尾道市の民話(鉄鉢)・27

 今日は漁師さんの話しをすることにしようかのう。

 「今年は、再々嵐がくるのう」
 海に暮らす漁民たちは、海に魚を獲りに出られないので、毎日天を仰いで嘆いていたんよ。

 時はのう、江戸の中頃のことじゃった。
 暑い暑い夏が過ぎ、もう秋も半ばになったのに、南からくる嵐は治まらず、みんな浜辺に集まっては、どうしたもんかと話し合っておったんよ。
 風雨が吹きすさぶ夜のことじゃった。
 遙か北の空に、赤い火の玉の燃えるのを見た者がおったんじゃ。
 「たいへんじゃア、あの火の玉を見てみい」
 大声に驚いて人々が家から飛び出して来たんじゃ。
 そして、雨の中、浜辺に集まった人々は「これは何かの祟りかもしれん。みんな祈るのじゃ」と言う村一番の年寄りの言葉に恐れて、祈りはじめたんじゃ。
 みんなは、毎日一心に平穏祈願を続けたんじゃ。
 ある夜のこと、みんなの前に現れたのは、星居寺(ほしのこてら)の御本尊「虚空蔵菩薩」じゃった。
 みんなは、なおも懸命に平穏祈願を続けたんじゃ、するとどうじゃろう。
 不思議と嵐は治まり、漁に出られるようになったんよ。
 漁民たちは大喜びじゃった。
 さっそく馬5頭に米俵を積んで、村人たちの代表にひかせ、神石の山の中にある星居寺目指してお礼参りをしたんよ。
 
 星居寺に着いた一行は、本堂でお坊さんを導師として、御本尊に厚くお礼の読経を奉納したんよ。
 その日はこの寺の庫裡にに泊まり、村の人々と信仰の話しをして、この寺の繁栄振りや参詣する人々の多いことに感銘して帰っていったんじゃ。
 
 ところが、一行の中に与助という不心得者がいて、山を下りるとき、この寺に何か金目のものはないかと探したんよ。
 そうして、きれいな鉄鉢を見て、こっつそりと懐に入れ、何食わぬ顔で持ち帰ったんよ。

 しばらくして、与助は熱病にかかり、今日にも命が切れるか、明日までもつかという有様じゃった。
 与助の夢うつつの中に、以前浜辺でお姿を見た「虚空蔵菩薩」が現れたんじゃ。
 「ああ、わしが悪う御座いました。
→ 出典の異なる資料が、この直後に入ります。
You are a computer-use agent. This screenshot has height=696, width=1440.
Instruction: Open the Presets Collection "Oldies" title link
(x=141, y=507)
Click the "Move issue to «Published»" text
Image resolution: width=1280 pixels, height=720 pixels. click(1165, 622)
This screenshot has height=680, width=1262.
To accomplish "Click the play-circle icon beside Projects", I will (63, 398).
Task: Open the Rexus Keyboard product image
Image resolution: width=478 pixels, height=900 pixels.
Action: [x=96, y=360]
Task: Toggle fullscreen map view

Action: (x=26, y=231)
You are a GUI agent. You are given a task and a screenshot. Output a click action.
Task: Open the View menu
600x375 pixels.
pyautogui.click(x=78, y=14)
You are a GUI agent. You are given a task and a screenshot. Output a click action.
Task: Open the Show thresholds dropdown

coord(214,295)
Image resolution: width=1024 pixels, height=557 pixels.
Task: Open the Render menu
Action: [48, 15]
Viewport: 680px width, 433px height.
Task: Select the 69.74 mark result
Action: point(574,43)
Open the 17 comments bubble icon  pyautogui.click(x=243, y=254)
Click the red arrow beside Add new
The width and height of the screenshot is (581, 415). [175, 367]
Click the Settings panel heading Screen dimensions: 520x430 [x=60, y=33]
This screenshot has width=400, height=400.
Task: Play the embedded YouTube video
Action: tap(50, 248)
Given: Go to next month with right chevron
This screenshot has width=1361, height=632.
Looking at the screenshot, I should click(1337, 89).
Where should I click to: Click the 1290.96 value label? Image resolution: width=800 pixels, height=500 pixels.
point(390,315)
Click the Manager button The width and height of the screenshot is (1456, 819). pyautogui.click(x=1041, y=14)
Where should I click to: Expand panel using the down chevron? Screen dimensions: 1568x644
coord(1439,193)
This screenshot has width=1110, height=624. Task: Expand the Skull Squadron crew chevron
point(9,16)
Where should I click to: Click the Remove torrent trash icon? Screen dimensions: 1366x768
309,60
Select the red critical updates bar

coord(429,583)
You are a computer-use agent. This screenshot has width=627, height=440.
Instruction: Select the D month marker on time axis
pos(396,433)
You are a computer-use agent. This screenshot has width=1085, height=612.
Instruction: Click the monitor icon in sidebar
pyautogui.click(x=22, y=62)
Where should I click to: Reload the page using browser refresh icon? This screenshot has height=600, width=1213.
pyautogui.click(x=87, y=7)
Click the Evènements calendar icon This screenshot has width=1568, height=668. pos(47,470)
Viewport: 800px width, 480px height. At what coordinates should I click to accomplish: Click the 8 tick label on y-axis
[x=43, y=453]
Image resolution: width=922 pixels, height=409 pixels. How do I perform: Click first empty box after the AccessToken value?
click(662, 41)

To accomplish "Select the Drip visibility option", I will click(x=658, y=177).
つい出来心で鉄鉢を持ち出してしまいやんした。こらえてつかあさい」
 あくる日、目覚めた与助は、家族に自分のやったことを打ち明け、さっそくその鉄鉢を千光寺に持参させ、与助の犯した罪を話し、御仏に許しを請うたとのことじゃ。
 与助の病が治り、再び漁に出られるようになったということじゃ。

 鉄鉢は千光寺に寄進されたか、星居寺に返されたか、むかしのことじゃけん、だあれも知らんそうじゃ。
 (尾道民話伝説研究会発行「尾道の民話・伝説」より)

 人間正直に生きていかにゃいけんいうことじゃ。